Friday, November 20, 2009

The singing toilet bowl

Much tumult and noise from the ladies' toilets, and the library not even open yet.

Salome spotted Lippy heading that way, sneaked in, switched off the light and hid behind the stall door. As Lippy entered and switched on the light Salome jumped out and shouted "Boo!"

Cue hysteria, screams of "I'm a ghostie!" and five minutes' worth of rude posterior noises made with the mouth.

Neither of these ladies is going to be seeing their fortieth birthday again. I don't know what the young ones make of it.

Thursday, November 19, 2009

Relax, Goldilocks, and eat your porridge!

Over the past few hours every Reference Librarian on this side of the borough has rung Noreen asking what titles are on standing order.

Not only has Noreen provided them with umpteen copies of the standing order list, the Reference Librarians wrote it!

These are the people bringing Knowledge Management into the community...

Is Dad's Army on?

The Acq. Team receive a 'phone call from Catty Library. Noreen's patience is tested...

"What do we get on standing order these days?"

"I've sent three copies of the standing order list to Catty Library in the past two weeks."

"I can't find it. Can you check for me?"

"What am I looking for?"

"The Minutes of The Annual Meeting of the Particular Brethren."

"I'll just check... ...No, that one's been cancelled."


"Yes, the Reference Librarians finally came up with a list of the standing orders we needed to pass on to the new supplier and quite a few titles were dropped in the process so that we weren't vastly overspending that budget yet again."

"But Mrs. Feathergill comes in to read this every year without fail!"

Wednesday, November 18, 2009

We rumba'ed to Edmundo Ros

It's Umpty Carnival next week and a few weeks ago Julia asked Frog to book a performer for the library's contribution to the hostilities. This he did forthwith. He also passed on the performer's request for a few bits of local colour that he could work into his patter - local landmarks, football teams, that sort of thing - to Julia and the librarians at Umpty.

This morning he gets an indignant 'phone call from one of the librarians over there. Frog had to spend twenty minutes providing a diplomatic answer to the question "Do I really have to do all this work before Saturday? I'm far too busy!"
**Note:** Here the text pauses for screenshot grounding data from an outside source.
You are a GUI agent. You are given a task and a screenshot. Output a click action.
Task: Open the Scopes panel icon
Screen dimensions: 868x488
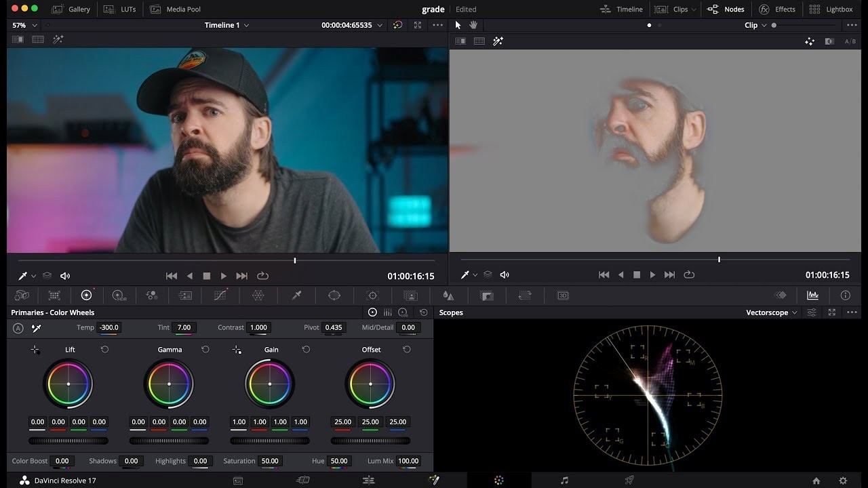(x=812, y=296)
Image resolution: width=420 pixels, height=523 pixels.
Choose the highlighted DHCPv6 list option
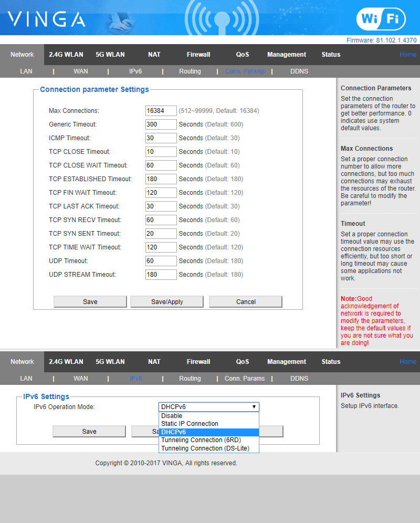(174, 432)
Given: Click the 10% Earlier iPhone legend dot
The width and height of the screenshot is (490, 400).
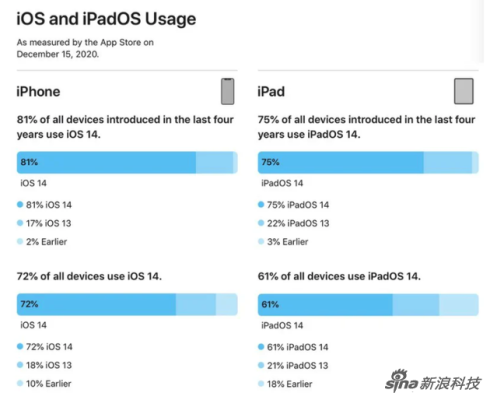Looking at the screenshot, I should coord(20,383).
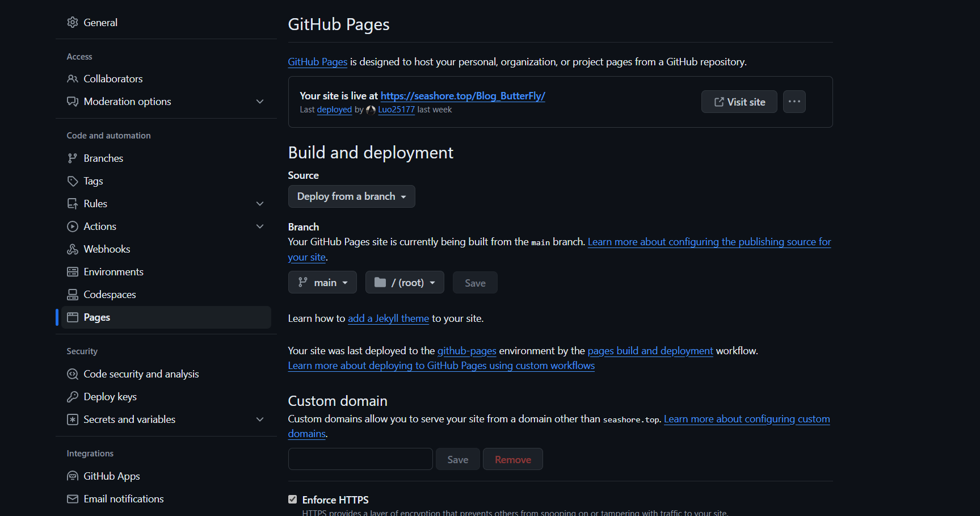Open Code security and analysis settings

pyautogui.click(x=141, y=374)
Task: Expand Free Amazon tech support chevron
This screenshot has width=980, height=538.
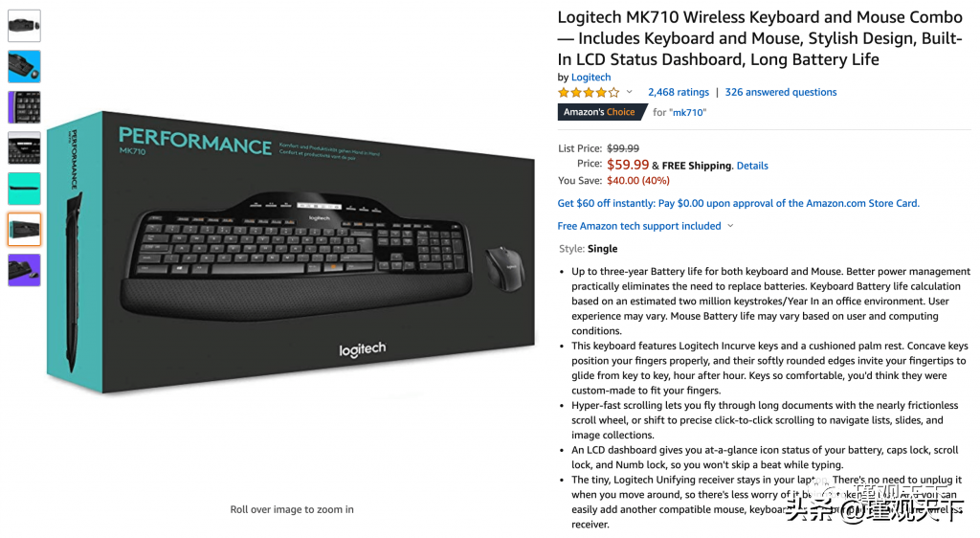Action: [x=730, y=226]

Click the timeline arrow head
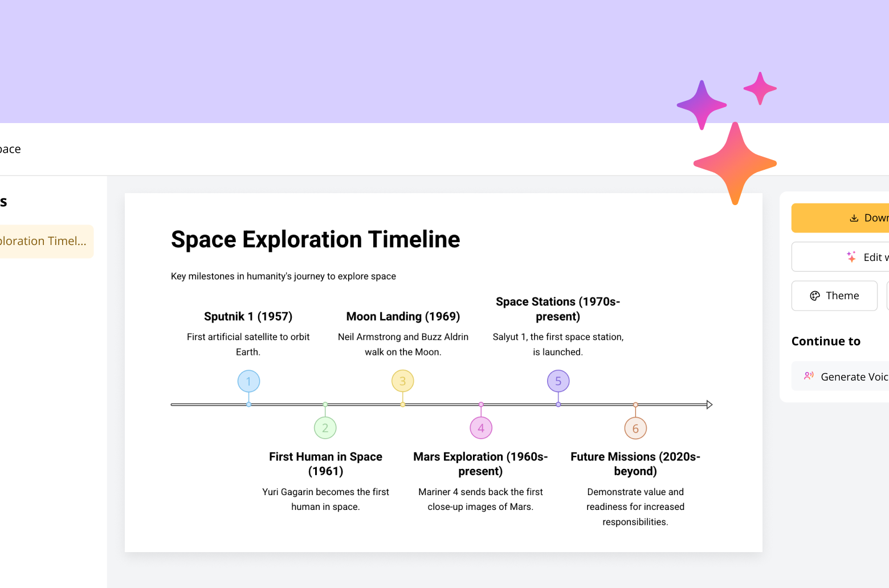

He was interrupted in the middle of making the arrangements for another event at Umpty and doing the paperwork for the audit of Bookstart Treasure Box provision in the Umpty and Catty areas while his adversary had spent all morning sitting in the back office transferring three books to Gypsy Lane Library. In the circumstances I think he deserves a medal for tact and diplomacy.

A man trying to shave a drunken bear

The council's new cost-saving and efficiency regime is so successful that Maisie and Maudie are spending three staff days a week dealing with the support calls from people trying to get their PCs and passwords accepted by the printers or trying to work out why, if the printers are all the same, all the print settings are different from place to place.

This week they've wasted half a ream of paper in test prints so it's been a rip-roaring success so far.

Tuesday, November 17, 2009

Kerosene lamp belong Jesus went bugger-up

Bronwyn was coming out of a meeting in the council one-stop-shop when she overheard this gem of an exchange between a little old lady and one of the workers behind the counter.

"It's no better."

"It's no better?"

"Nay, lad. It's no better."

"No better than..."

"It's no better than the last time I came in and telled you."

"So... do you want me to..."

"I just thought I'd come in and tell you it were no better."

And off she went.

As the worker in question was a relative, Bronwyn couldn't resist asking: "what was all that about?"

"I've no idea. I was hoping that if I kept her talking long enough she might give me a clue but she wasn't having any of it."

Monday, November 16, 2009

Chairs XIV

"What are all these chairs doing stacked up here?" asks T.Aldous.

To be fair, it's a question any one of us could ask at any time, though the answer usually starts "T.Aldous..."

"That lot's for going out to Spadespit and them's for Roadkill Library," explains Seth.

"How are they getting there?"

"They're being picked up and delivered on Thursday."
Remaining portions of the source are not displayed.